An alternative method for assessing variable importance is the jackknife approach [11,12]. This approach excludes one variable at a time when running the model. In so doing, it provides information on the performance of each variable in the model in terms of how important each variable is at explaining the species distribution and how much unique information each variable provides. This can point out highly correlated variables, thereby allowing the user to determine if percent contribution values are likely to be skewed due to these correlations.

It is also important to know in what manner each variable influences species distributions. For example, is a species more likely to be found closer to water, at sites with greater annual precipitation, or at lower elevations? Because Maxent is an exponential model, the probability assigned to a location is proportional to the exponential of the selected combination of variables, thus allowing construction of response curves to illustrate the effect of selected variables on probability of use [10,11,12,13]. These response curves consist of a chart with specified metrics for the variable in question represented on the x-axis and the predicted probability of suitable conditions as defined by the logistic output when all other variables are set to their average values over all other presence locations along the y-axis [11]. Upward trends for variables indicate a positive association, downward movements represent a negative relationship, and the magnitude of these movements indicates the strength of these relationships. These response curves are also highly influenced by strong collinearity. Therefore, caution must be exercised when interpreting these curves if strong collinearity is present.
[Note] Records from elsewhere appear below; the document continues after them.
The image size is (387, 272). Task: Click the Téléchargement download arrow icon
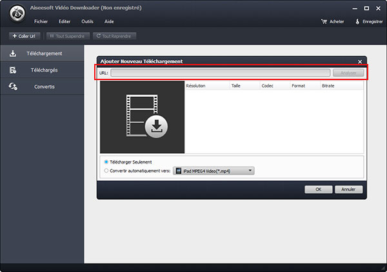coord(12,53)
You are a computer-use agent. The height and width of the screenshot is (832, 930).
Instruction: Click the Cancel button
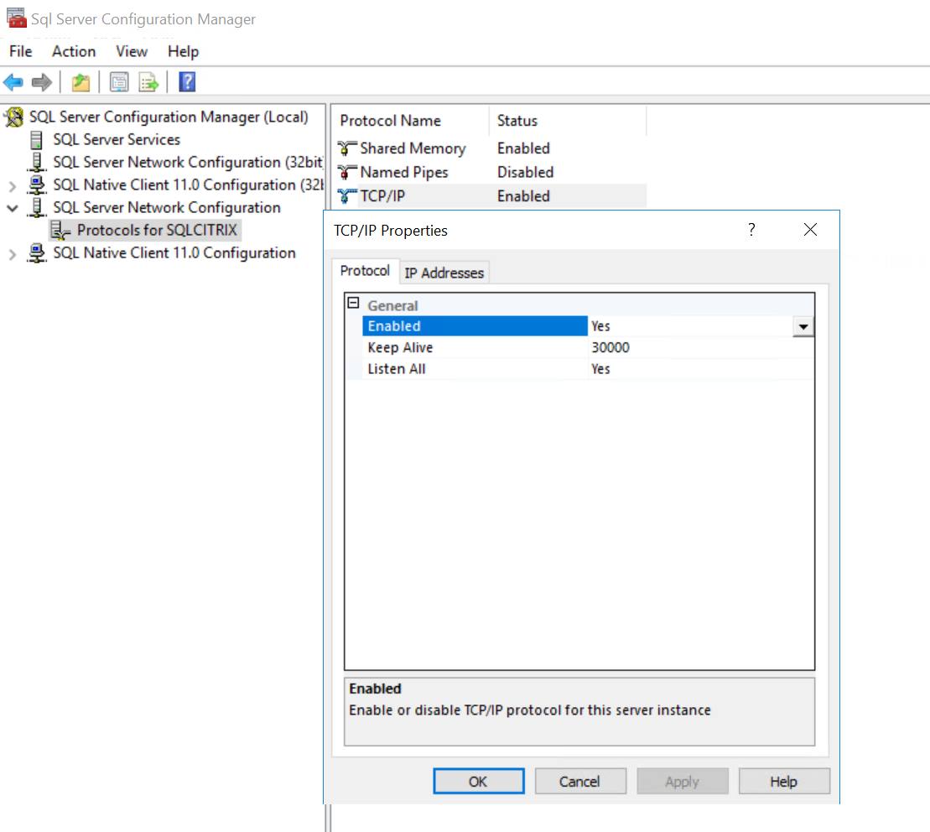pos(579,781)
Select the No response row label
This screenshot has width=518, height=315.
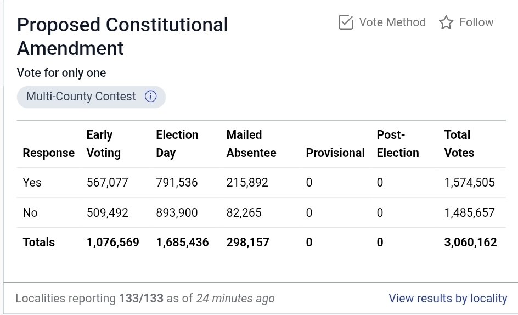30,212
#### 2.3. Model evaluation

As with any modeling approach, the fit or accuracy of the model should be tested to determine the relevance of the model. This primarily has been done in two ways: 1) through receiver operating characteristic (ROC) plots, and 2) through defined thresholds. The ROC plot is a plot of sensitivity and 1–specificity, with sensitivity representing how well the data correctly predicts presence, whereas specificity provides a measure of correctly predicted absences [14]. To develop a ROC plot, a certain percentage of the data is selected for training data; the other portion is used for test data. A good model is defined by a curve that maximizes sensitivity for low values of the false-positive fraction [4]. The significance of this curve is quantified by the area under curve (AUC) and has values that typically range from 0.5–1.0. Values close to 0.5 indicate a fit no better than that expected by random, while a value of 1.0 indicates a perfect fit. It is possible to have values less than 0.5; this indicates that a model fits worse than random [15]. The AUC is a ranked approach for assessing model fit that determines the probability that a presence location will be ranked higher than a random background location [5]. These random background locations serve as pseudo-absences for all analyses in Maxent.
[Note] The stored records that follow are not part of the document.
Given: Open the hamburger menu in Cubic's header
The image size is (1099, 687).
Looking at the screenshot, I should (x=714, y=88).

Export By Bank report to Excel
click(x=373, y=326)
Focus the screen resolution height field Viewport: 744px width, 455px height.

Another approach involves selecting thresholds to establish sites that are considered suitable or unsuitable for the species of interest. These thresholds are established by maximizing sensitivity while minimizing specificity [5,14]. The proportion of sites that are correctly classified as suitable locations can be compared to the proportion of unsuitable sites to determine the accuracy of the model. The difficulty with this binary approach is selecting the appropriate threshold (see Section 4.2). Additionally, because this approach categorizes locations into presence or absence, you lose the ability to differentiate between varying probabilities within these classes, although this may be preferable for practical scenarios where presence-absence maps are desired (e.g., delineating preservation areas).

## 3. Strengths of Maxent

#### 3.1. Sampling effort

In addition to the benefit of needing only presence locations, Maxent also appears to be less sensitive than other approaches to the number of presence locations required to develop an accurate model [3,4,5]; in some cases only five locations were required to develop a useful model [4,16] although >30 locations are recommended [17]. As with any modeling approach, more locations will likely result in a more precise and accurate model. However, the added benefit of additional locations appears to plateau at 50 [4] (but see [16]). The reason for Maxent’s relative insensitivity to sample size appears to be driven by its regularization procedure which compensates for overfitting when using only a few locations.
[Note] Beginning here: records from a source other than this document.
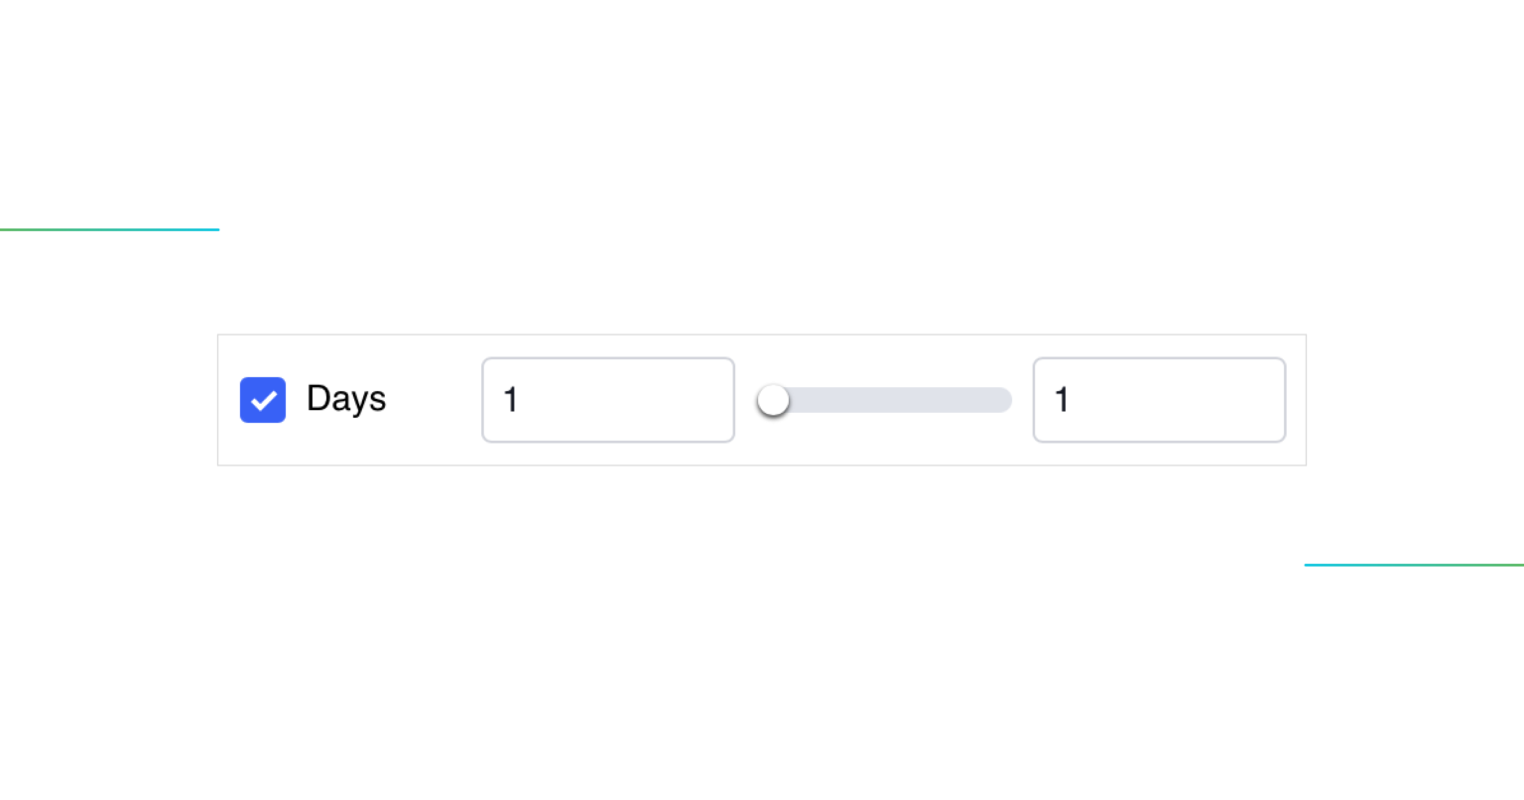Image resolution: width=1524 pixels, height=800 pixels.
Task: Select the first value field showing 1
Action: coord(607,400)
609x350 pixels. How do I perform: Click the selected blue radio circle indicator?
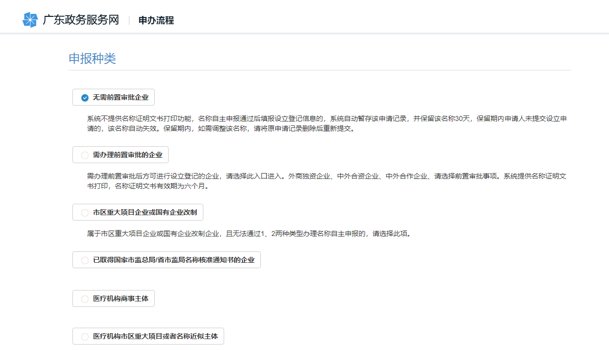coord(84,97)
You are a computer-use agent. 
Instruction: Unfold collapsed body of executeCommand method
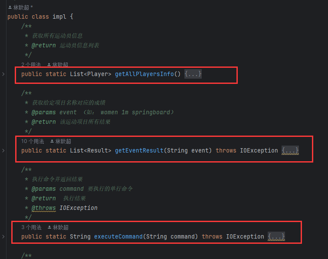pyautogui.click(x=276, y=236)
The relatively small number of locations required for accurate model construction is a very beneficial aspect of the Maxent approach as there is often a lack of reliable locations available for mapping the distribution of many species. However, caution should be used when interpreting these models as the accuracy of the model can be strongly influenced by bias in sampling effort [4,16,17,18]. For example, all documented locations of a particular species may have been observed along roads, as this was the area where it was most easy to detect them even though they may utilize many areas far from roads. This resulting model may not accurately define all areas that this species uses. However, Phillips et al. [18] showed that targeting background locations from areas where locations were sampled, even if location sampling was biased toward a specific area, could counter this sample-selection bias. Regardless, when developing models with a small number of locations, the resultant distribution should be defined as areas that have similar environmental conditions where the species is known to occur rather than to define the species environmental requisites throughout their range [16]. In fact, the greatest utility of models constructed from very few location sites may be to point out areas where future survey efforts should be focused [17].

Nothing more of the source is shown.